I’m a fairly secular Catholic and, after a bit of a wobble at University, have found a way to mesh my faith with my life. It may not be ideal. It may not always reflect the absolute line of canon law but I have reconciled a modern life with a faith that is often very old fashioned.
Hearing in mass last Sunday that we are now expected to not eat meat on a Friday pushed me off balance. It’s not that it will be particularly difficult to achieve – fish and chips still being a Friday staple driven by the requirement being in place when I was a child. And we have been told that we should be sensible about it.
And yet it does rather feel as if the Church is pushing itself into my life a bit further. Our priest fully admitted that this was intended to remind us about faith and the church during the week. It coincides with a change to the words of the mass – a change that gets rid of the familiar words and phrases that have been there all my life.

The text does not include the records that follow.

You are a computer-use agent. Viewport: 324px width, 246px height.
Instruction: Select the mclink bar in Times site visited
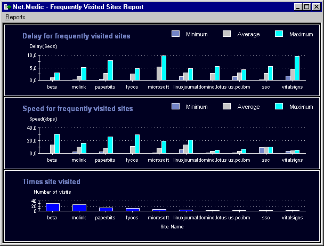coord(79,208)
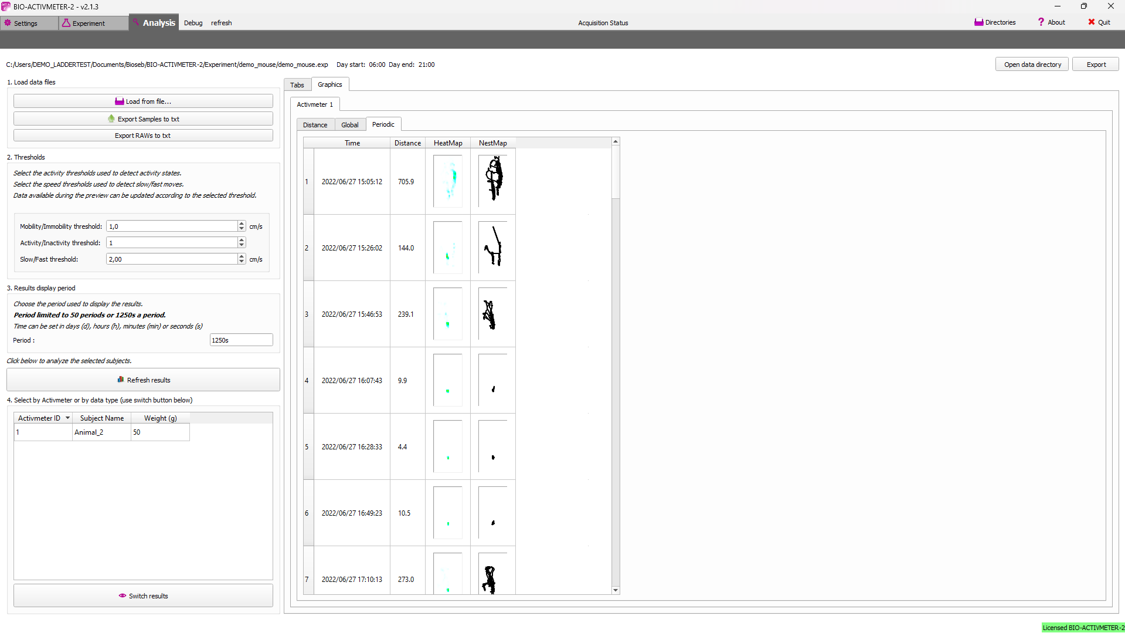Click the Experiment flask icon

tap(66, 23)
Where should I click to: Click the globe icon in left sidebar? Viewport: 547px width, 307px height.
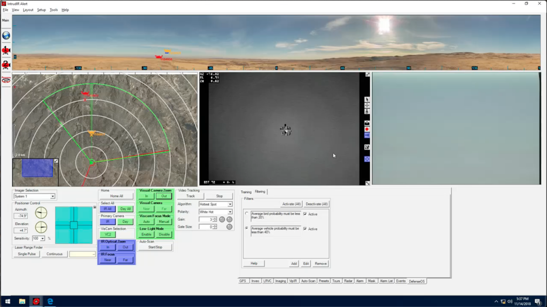[x=6, y=36]
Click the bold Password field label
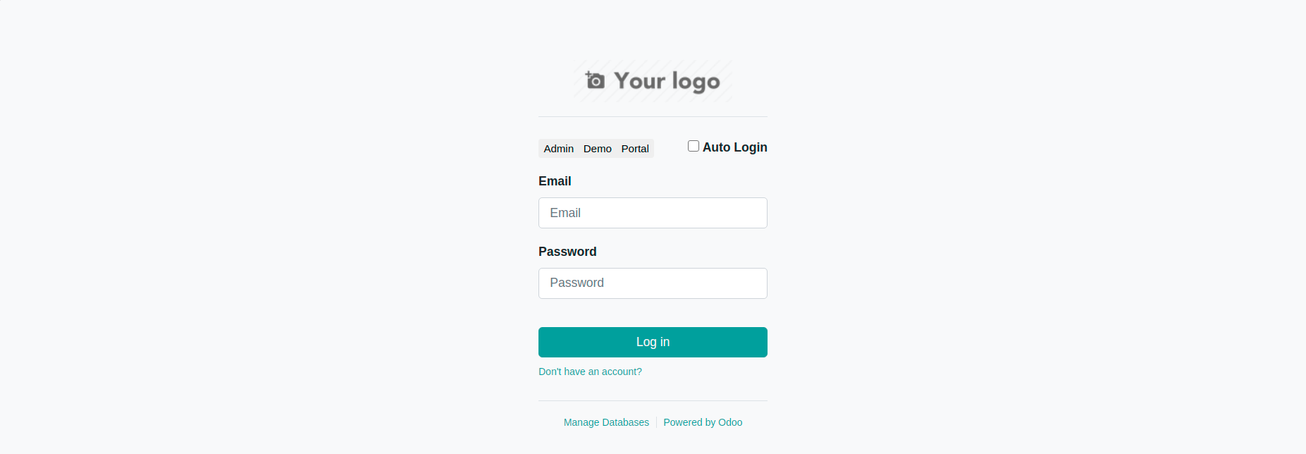This screenshot has height=454, width=1306. [x=567, y=252]
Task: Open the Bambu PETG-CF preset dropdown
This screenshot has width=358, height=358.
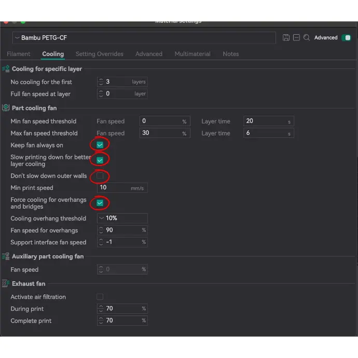Action: click(144, 38)
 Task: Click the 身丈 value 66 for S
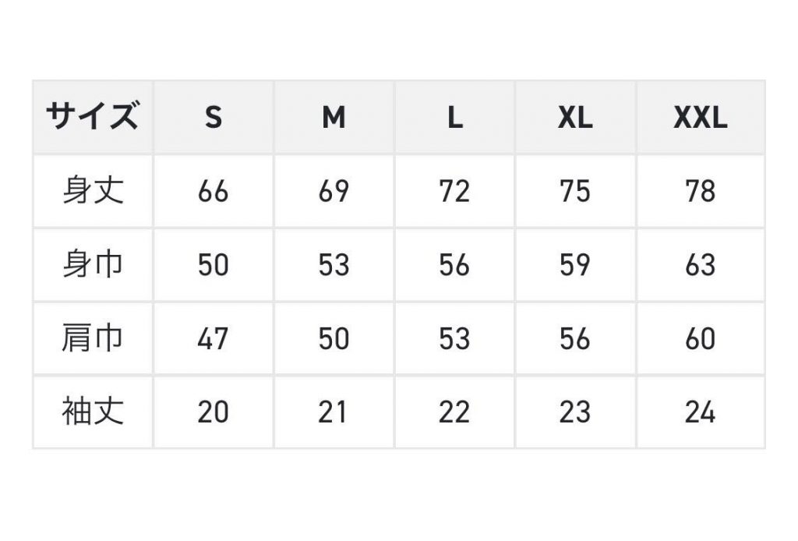click(x=214, y=191)
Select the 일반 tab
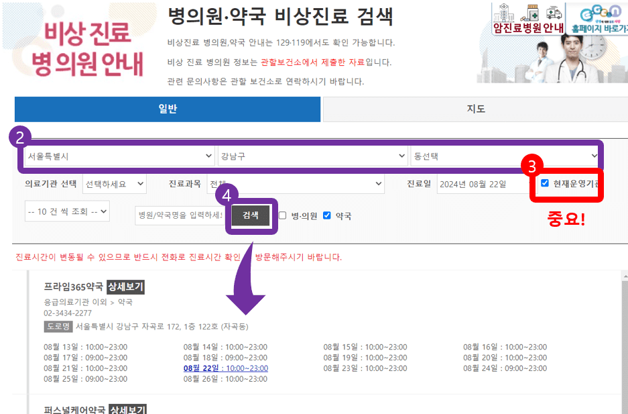 coord(167,109)

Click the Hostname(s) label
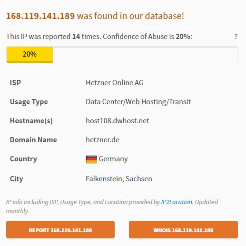(31, 121)
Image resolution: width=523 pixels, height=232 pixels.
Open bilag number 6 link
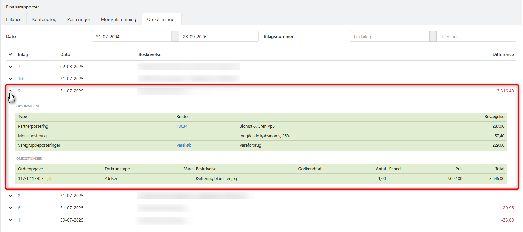(19, 208)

Yet the change to the words of the mass I find easier to cope with. Having taken a Latin A-level I like that the wording is more similar to the original Latin mass – I’ve been known to go to the occasional Latin mass, it is beautiful, profound and very different from a hurried English one where I invariably end up wrestling with two small children as I bribe them with piles of breadsticks to at least keep reasonably quiet.

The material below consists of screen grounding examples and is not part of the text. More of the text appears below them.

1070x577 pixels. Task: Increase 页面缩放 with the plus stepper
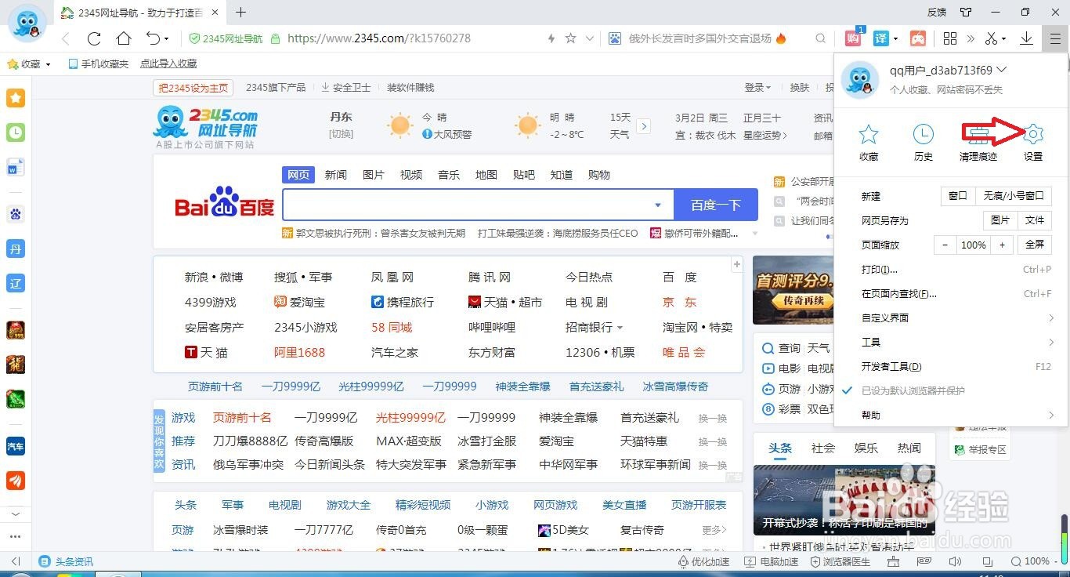(x=1002, y=245)
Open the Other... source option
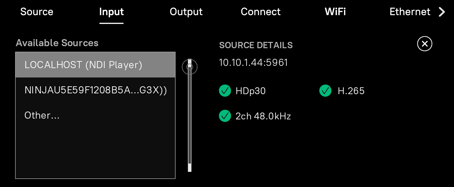 pyautogui.click(x=42, y=115)
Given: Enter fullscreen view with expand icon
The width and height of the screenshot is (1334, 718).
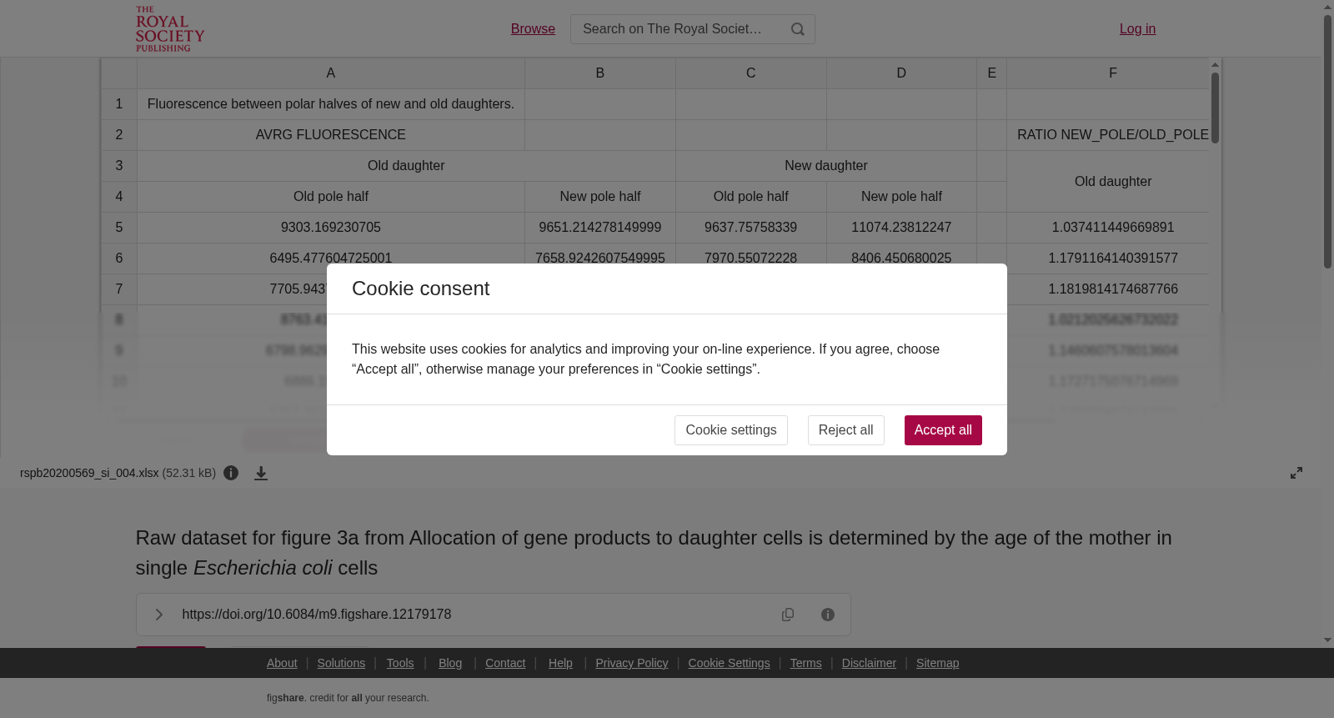Looking at the screenshot, I should [1296, 473].
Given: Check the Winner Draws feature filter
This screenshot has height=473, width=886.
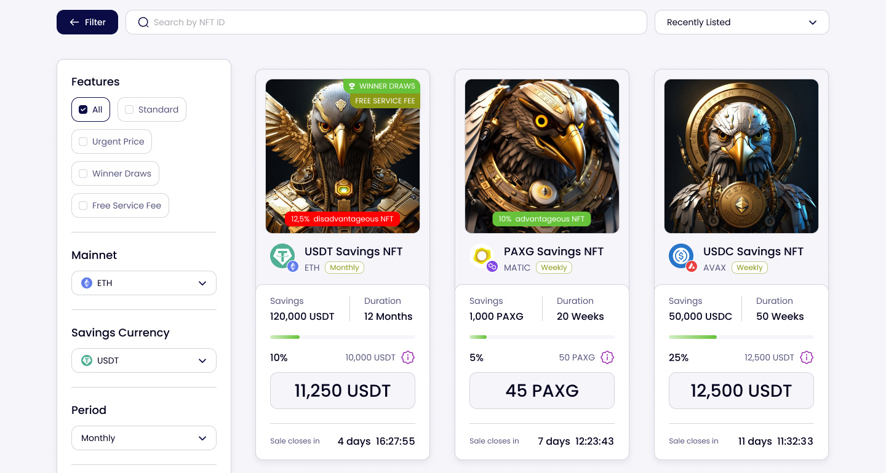Looking at the screenshot, I should point(83,173).
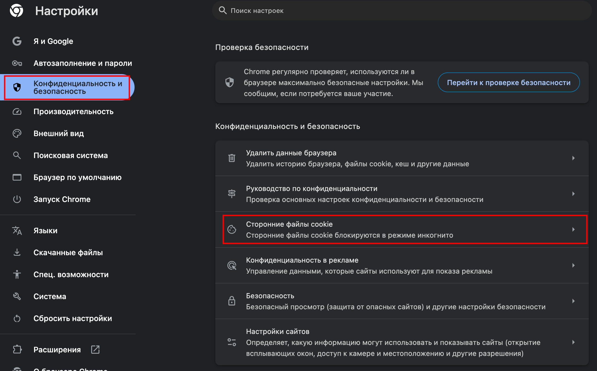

So why does this ruling make me feel uncomfortable?
It could have something to do with the inevitable comments from my atheist husband about rule books. It could have something to do with me not wanting the church to push more into my life. It could be something to do with it feeling like a step back into the past. It could even have something to do with Friday being our usual take out night and not wanting to have to think about options that aren’t the usual dish that I order.
Being a Catholic I shall now find myself feeling guilty when I fail to meet this new target and yet slightly resentful that I have another thing heaped on my plate to make me feel guilty about if I don’t manage to live up to another set of external expectations about how ‘good’ looks.